Malnutrition, therefore, remains a major impediment to Karamoja’s development, undermining the health and economic prospects of the population. More than 1 in 3 children in Karamoja experience stunted development due to malnutrition.

The Karamoja Nutrition Programme, funded by UK aid and implemented by the United Nations Children’s Fund (UNICEF) and the United Nations World Food Programme, will strengthen the Government’s health system to ensure children and mothers across the region receive high-quality health and nutrition services and are better nourished.

The programme supports all District Local Governments in Karamoja to develop the skills of nutritionists and health workers; improve the treatment of severe acute malnutrition in hospitals and health centres; generate evidence to improve the design of nutrition services; procure and manage quality nutrition supplies; and provide more effective nutrition leadership and coordination across all Government departments and partners.
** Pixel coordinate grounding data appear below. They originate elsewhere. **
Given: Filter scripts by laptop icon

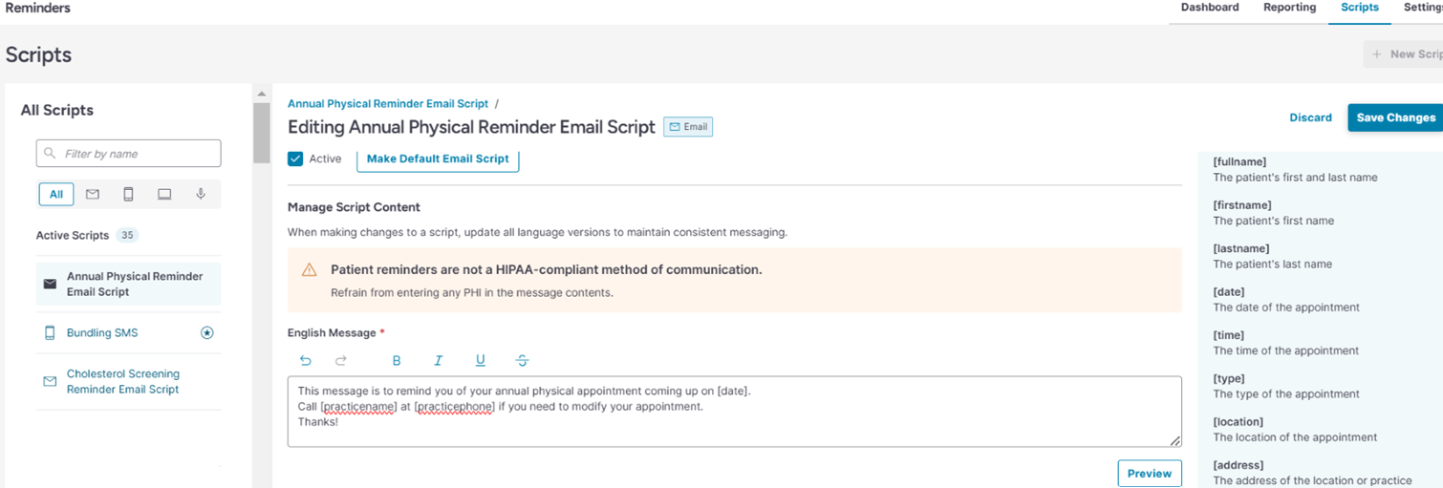Looking at the screenshot, I should [x=164, y=195].
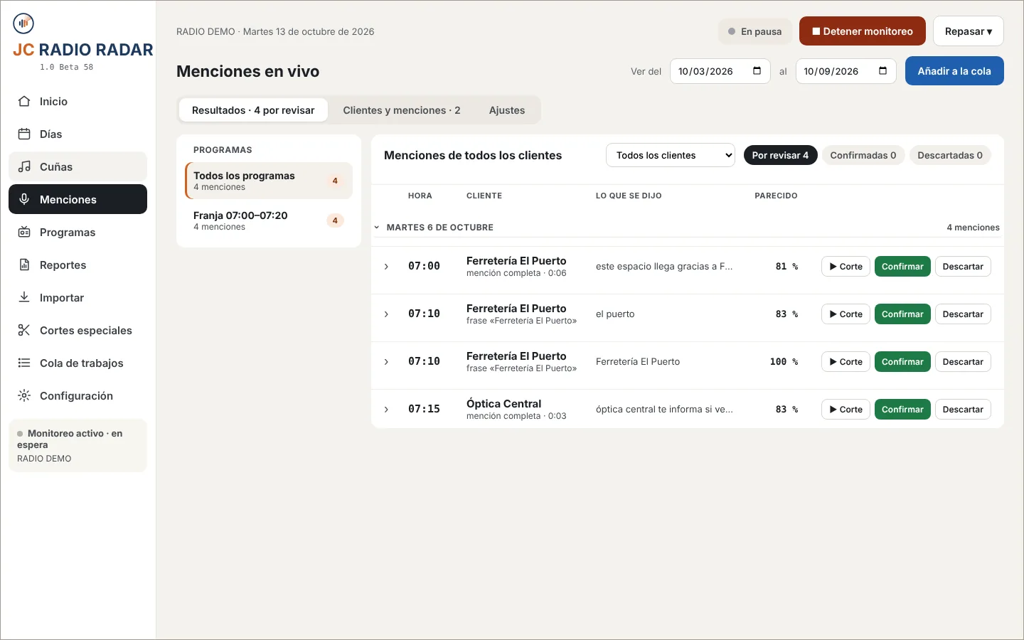The height and width of the screenshot is (640, 1024).
Task: Open the Importar download icon
Action: pos(24,298)
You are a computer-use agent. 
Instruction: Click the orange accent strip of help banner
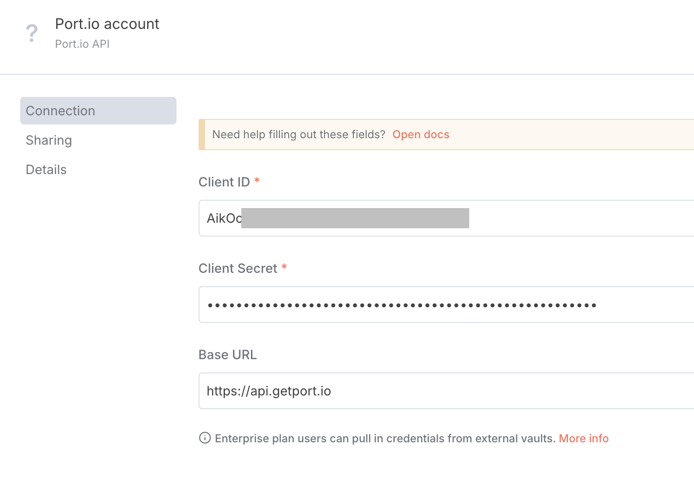click(201, 135)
“Working to strengthen the Government’s health system, with strong district leadership and engagement, presents an opportunity for Karamoja to address its malnutrition challenge,” said Francesca Stidston, the Head of Office for the Department for International Development (DFID) in Uganda.
"This programme is timely in that it will help to ensure that children access higher quality nutrition services, which are essential to their survival and healthy development,” said Dr. Doreen Mulenga, UNICEF’s Representative in Uganda.

The programme will support: over 100,000 malnourished children under the age of 5 with a community based supplementary feeding programme; nearly 15,000 severely malnourished children with specialized treatment in hospitals and health centres; 140,000 children to receive Vitamin A supplements and deworming medication twice a year; and around 70,000 pregnant or breastfeeding women with iron folic acid supplements to treat anemia.

At the launch, the leadership from Karamoja’s eight districts - Abim, Amudat, Kaabong, Kotido, Moroto, Napak, Nakapiripirit and Nabilatuk - as well as leaders from the Ministry of Karamoja Affairs, committed to ensure that all pillars of the programme are fully integrated within the health sector and are effectively planned and budgeted for after the programme ends in three years.

“The Karamoja Nutrition Programme is a continuation of the Government of Uganda and development partners’ march to end child stunting in Uganda,” said WFP’s Country Director El-Khidir Daloum.

“We are outraged by the level of stunting in Karamoja, which remains unacceptably high. Ending stunting is mission possible,” Daloum said.

While child stunting has reduced by roughly one percent every year in Karamoja since 2006, 35 percent of all children under the age of 5 in Karamoja are still stunted.

The Karamoja Nutrition Programme compliments other programmes in Karamoja, such as the Karamoja Resilience Support Unit supported by USAID, Irish Aid, and UK aid and GIZ’s programme to improve the reliability of water supply and sanitation in selected health centers, which collectively contribute to a comprehensive multi-sectoral nutrition response to all people across Karamoja.